REQUIREMENT 1
Summarize the book review in two sentences.
REQUIREMENT 2
According to the book review, why does the eighth chapter, on lesson plans, logically follow the seventh? Answer in one sentence.
REQUIREMENT 3
Carry the book review forward from its last sentence.
*** EXCERPTED TEXT Section Begins ***
Working on the premise that there are several teaching methods in each discipline, the writer identifies some methods and factors that determine their suitability and the right time to use them in the fourth chapter. He rightly observes that the Christian religious studies teacher should not be dogmatic but should apply a method as the situation demands. These methods are divided into teacher centered (lecture, questioning), learner centered (project, assignment) and joint (drama, field trips, story telling, role play) methods.

In Chapter 5, the writer successfully defines technical terms like teaching and teaching practice. Parameters used to identify the competency of the teacher are discussed. The section of preparing to teach is in consonance with Hendrick’s law of readiness. The discussion on the management, organization and administration of teaching practice and micro-teaching and its advantages are geared towards enabling the teacher to teach effectively especially if the assessment instruments at the end of the chapter are implemented.

The sixth chapter clearly traces the history of the religious studies curriculum which protects the child from receiving any instruction that is contrary to the wishes of his parents. The origin and objective of the word ‘curriculum’ and the vital role of parents, learners, teachers, local community, religious bodies, ministries of education and other national bodies are discussed. The seventh chapter expands on the discussion in earlier chapters. The sample of a syllabus is a useful reference material to every Christian religious education teacher.

The eighth chapter on lesson plan logically follows the seventh since the classroom experience tests what has been planned. The writer realistically observes that the success of the teacher is dependent on the mastery of the subject and his/her job is incomplete until evaluation is done. The importance of educational objectives, the cognitive, psychomotor and affective domains cannot be overemphasized.

Commenting on the application of teaching materials, the writer observes that a good material among others should relate to the objective and age of the learners, match their ability and elicit interest in them. The penultimate chapter presents a vivid description of the use of instructional materials in teaching. The impact of visual and audiovisual materials is amazing. Although they create an opportunity for students to come face to face with reality, they should be seen as a means to an end.
*** EXCERPTED TEXT Section Ends ***
*** EXTRACTED MATERIAL Section Begins ***
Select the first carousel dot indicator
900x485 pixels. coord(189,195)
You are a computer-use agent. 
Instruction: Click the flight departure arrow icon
*** EXTRACTED MATERIAL Section Ends ***
*** EXTRACTED MATERIAL Section Begins ***
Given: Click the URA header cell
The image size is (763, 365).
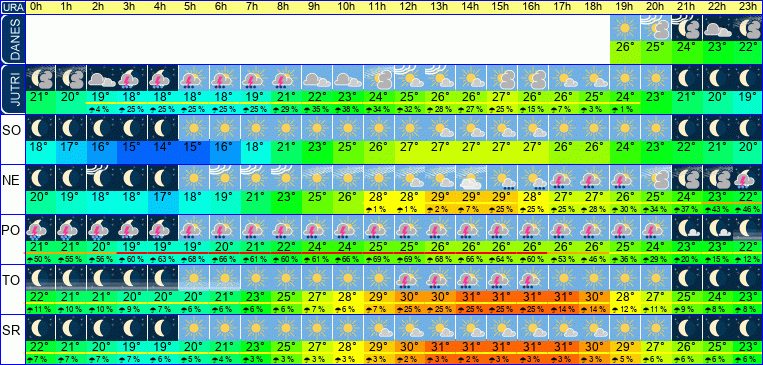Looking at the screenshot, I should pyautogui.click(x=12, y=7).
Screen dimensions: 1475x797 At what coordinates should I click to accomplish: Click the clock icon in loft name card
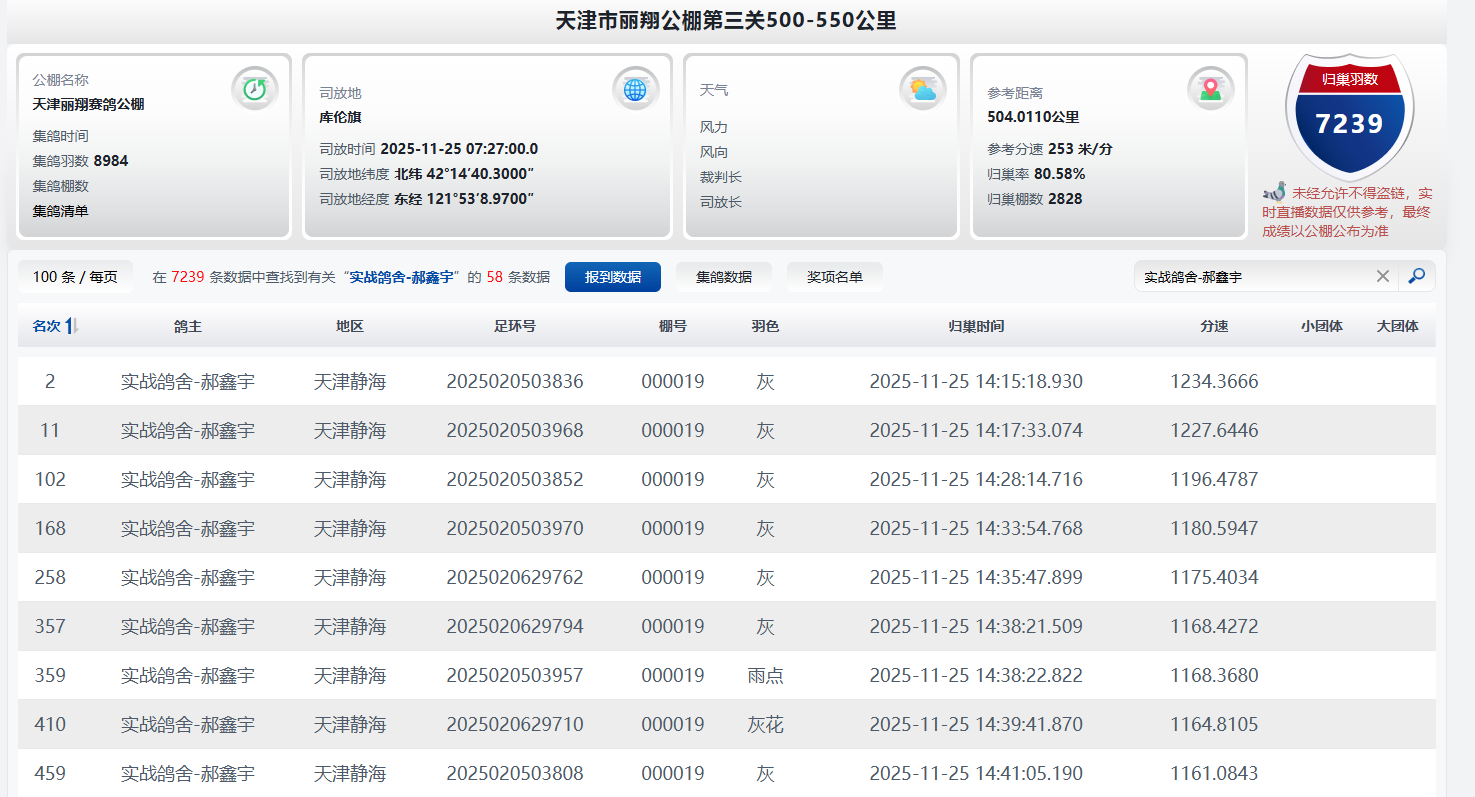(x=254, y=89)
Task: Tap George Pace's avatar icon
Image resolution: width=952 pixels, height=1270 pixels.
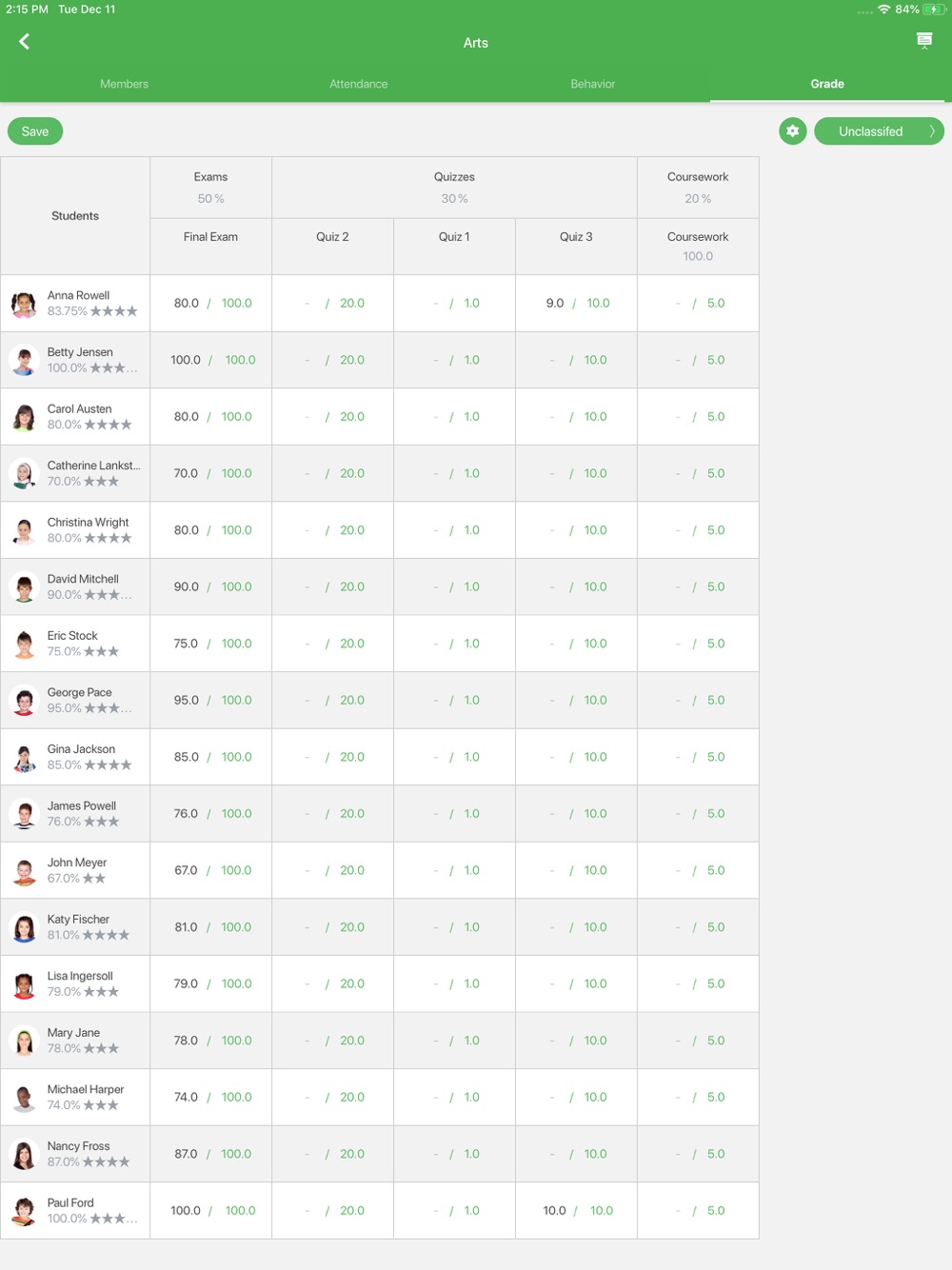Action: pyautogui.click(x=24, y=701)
*** EXTRACTED MATERIAL Section Ends ***
*** EXTRACTED MATERIAL Section Begins ***
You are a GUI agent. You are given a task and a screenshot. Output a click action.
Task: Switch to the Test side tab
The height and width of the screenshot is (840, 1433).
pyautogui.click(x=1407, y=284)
*** EXTRACTED MATERIAL Section Ends ***
OUTPUT 1
The book review goes through the fourth chapter onward of a book for Christian religious studies teachers, covering teaching methods, teaching practice and micro-teaching, the history of the religious studies curriculum, a sample syllabus, lesson plans, and instructional materials. It approves of several of the writer's observations, including that the teacher should not be dogmatic about methods and that visual and audiovisual materials should be seen as a means to an end.

OUTPUT 2
It follows the seventh because the classroom experience tests what has been planned.

OUTPUT 3
The last chapter clearly presents justification for moral education in the school in an era of moral decadence. The aim of religious education therefore is to facilitate desirable changes in an individual since it encompasses theoretical, practical, moral, spiritual, human and divine aspects. The entire society – the home, school, church, voluntary organizations, mass media- has a role to play.

Although the book presents a rather interesting evaluation of Christian religious education methods, the author himself admits that he is not trying to offer new dimensions in the first two chapters. Even though he presents a format for research writing, the technical terms are not defined leaving the reader in a difficult position to see the relationship among them. Several typographical errors undermine the richness of the presentation. The above notwithstanding, this illustrative text of the Nigerian educational experience has graphic illustrations and review questions which stimulate critical thinking. A commendable insight is the lucid distinction made between the curriculum and syllabus which are treated as synonymous terms. The clear presentation of Bloom’s taxonomy of educational objectives is also imperative. Perhaps another insight is how the wrong use of textbooks could hinder self-initiative and transforms learning merely into a routine.